Controlling Placebo Effects
- Single blind experiment - don't tell the Ss who is getting the real drug & who isn't
- Double blind experiment - neither the experiment nor the Ss know who is getting the real deal.
The Experimenter Effect
- Can unintentionally infl the outcome of experiment bc of own beliefs. Can find what you expect to find, which is another case of Believing is Seeing. Ex: evaluation ex from class
- Another prob is the Self-fulfilling prophecy - Experimenter inadvertently conveys to Ss her expectations about the experiment, and the Ss thus conform to these expectations.
CLINICAL METHOD
Case Study
This is a detailed & descriptive study of one individual. Freud uses this method.
Ex: detailed study of the life of a serial killer or an exceptional person, like "Rainman" or Stephen Hawking. It's like a natural clinical test - study a person w/ a pre-exisiting condition bc it would be unethical to create that condition solely for research purposes. For ex, you wouldn't go out and shoot someone in the head just to see how it would effect their brain. Book ex: Phineas Gage. Get to know this example.
SURVEY METHOD
Use carefully worded & selected questions to ensure you're investigating the proper area of interest. Test them out on a small sample before adm to gen pop. This also ensures that your questions aren't offensive or unclear.

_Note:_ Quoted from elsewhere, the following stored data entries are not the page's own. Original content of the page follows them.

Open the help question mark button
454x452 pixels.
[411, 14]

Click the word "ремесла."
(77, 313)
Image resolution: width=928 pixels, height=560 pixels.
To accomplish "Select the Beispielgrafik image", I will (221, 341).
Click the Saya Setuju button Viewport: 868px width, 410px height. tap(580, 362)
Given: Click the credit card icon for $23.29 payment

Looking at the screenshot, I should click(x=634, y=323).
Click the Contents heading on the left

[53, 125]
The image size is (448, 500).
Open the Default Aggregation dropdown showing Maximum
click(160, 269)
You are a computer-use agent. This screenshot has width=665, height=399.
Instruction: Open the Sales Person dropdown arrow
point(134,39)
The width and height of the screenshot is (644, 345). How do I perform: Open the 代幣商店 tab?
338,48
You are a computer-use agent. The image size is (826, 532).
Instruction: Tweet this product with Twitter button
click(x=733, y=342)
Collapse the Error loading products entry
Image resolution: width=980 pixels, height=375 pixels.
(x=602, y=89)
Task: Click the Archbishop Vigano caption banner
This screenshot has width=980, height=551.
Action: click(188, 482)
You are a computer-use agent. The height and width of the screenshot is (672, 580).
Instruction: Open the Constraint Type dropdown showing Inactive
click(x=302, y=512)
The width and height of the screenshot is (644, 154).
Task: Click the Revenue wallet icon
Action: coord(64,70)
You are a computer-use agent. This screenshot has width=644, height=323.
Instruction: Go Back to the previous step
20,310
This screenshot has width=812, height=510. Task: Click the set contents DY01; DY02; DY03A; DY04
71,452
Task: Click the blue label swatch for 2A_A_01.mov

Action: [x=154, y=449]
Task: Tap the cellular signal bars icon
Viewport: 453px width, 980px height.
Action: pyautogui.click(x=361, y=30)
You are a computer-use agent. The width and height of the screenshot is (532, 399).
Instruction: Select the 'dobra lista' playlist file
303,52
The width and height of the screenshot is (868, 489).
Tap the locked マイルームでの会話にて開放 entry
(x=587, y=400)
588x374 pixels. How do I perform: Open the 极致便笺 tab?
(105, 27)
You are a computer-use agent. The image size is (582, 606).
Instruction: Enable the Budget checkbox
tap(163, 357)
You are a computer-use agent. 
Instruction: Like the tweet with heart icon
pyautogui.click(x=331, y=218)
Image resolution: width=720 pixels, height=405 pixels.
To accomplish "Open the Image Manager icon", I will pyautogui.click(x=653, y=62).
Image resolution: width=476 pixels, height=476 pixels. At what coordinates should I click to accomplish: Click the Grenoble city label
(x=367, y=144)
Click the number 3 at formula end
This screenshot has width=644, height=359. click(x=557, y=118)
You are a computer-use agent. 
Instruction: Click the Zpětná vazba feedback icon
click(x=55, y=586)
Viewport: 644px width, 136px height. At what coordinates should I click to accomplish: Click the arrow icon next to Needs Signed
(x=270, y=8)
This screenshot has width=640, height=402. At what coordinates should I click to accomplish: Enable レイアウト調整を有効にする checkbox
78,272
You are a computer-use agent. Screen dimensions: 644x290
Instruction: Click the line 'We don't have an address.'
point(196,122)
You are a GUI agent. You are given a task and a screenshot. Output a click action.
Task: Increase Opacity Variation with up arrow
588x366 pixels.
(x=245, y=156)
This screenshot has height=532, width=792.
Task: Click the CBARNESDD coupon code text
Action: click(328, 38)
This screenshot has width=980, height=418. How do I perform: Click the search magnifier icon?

Some things can limit the validity of a survey: Sample bias - sample not rep of pop. Ex: Presidential poll example from class. Social desirability/courtesy bias - ppl respond in way they think the investigator wants, and answer to make themselves look good. Ex: church ex from class
Science and Critical Thinking
Yes, believe it or not, Y
really does need all the research hoopla. Helps discover the truth.
My-side bias - you only see thing that support your side of the argument. Research can help deter us from falling prey to the my-side bias.